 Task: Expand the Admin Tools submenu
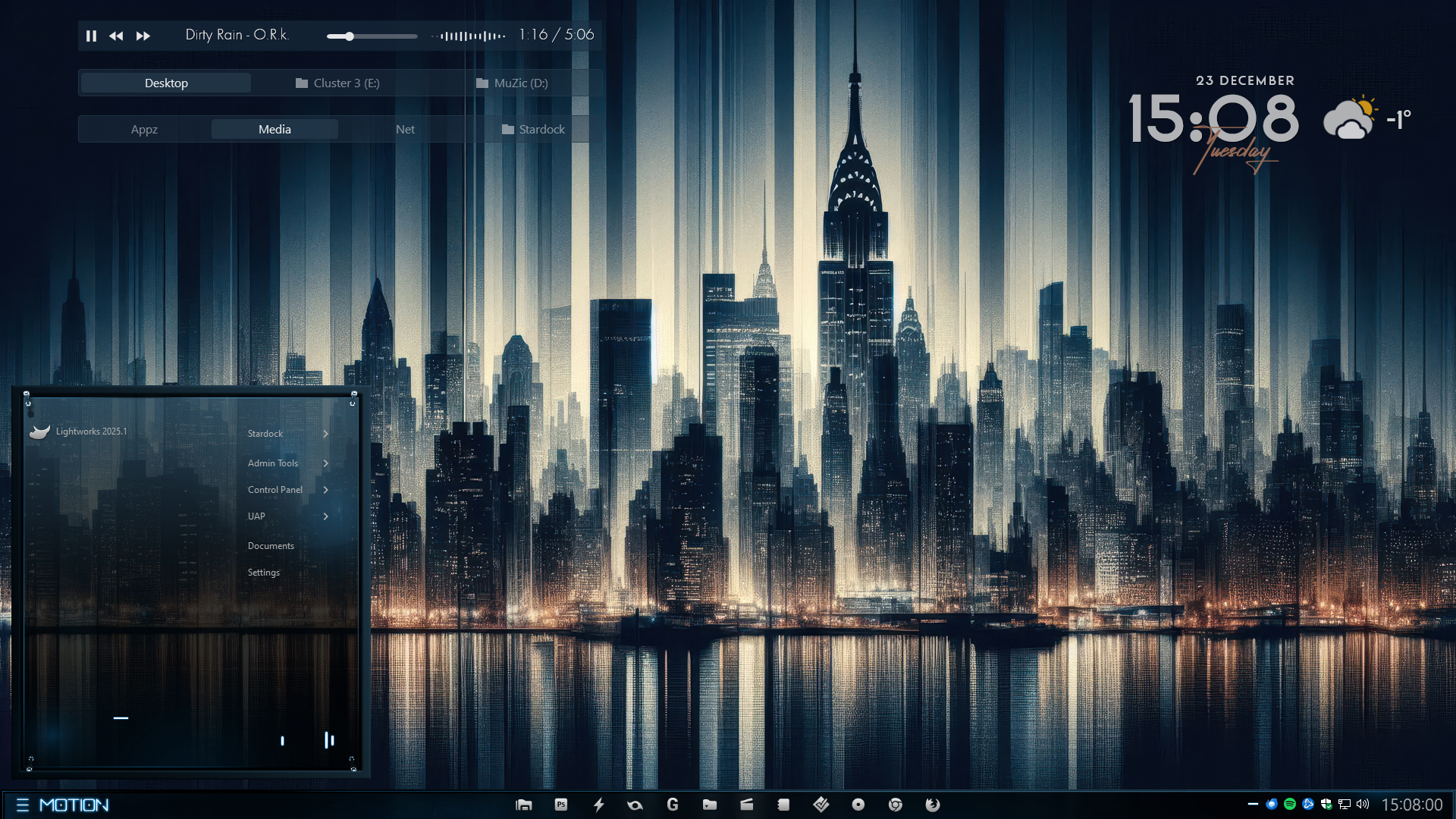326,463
★ ★ ★ ★ ★ ★ ★
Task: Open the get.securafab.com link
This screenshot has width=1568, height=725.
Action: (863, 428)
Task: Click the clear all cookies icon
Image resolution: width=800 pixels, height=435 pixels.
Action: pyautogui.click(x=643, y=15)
★ ★ ★ ★ ★ ★ ★
_What you will do_
Convert the records from the line with "Task: Click the clear all cookies icon" up to and including the line with "Action: pyautogui.click(x=643, y=15)" into a two-column CSV with the header instruction,coordinates and one row per record. Put each field in double quotes and replace any line breaks inside a field with spaces.

_Response_
instruction,coordinates
"Task: Click the clear all cookies icon Image resolution: width=800 pixels, height=435 pixels.","Action: pyautogui.click(x=643, y=15)"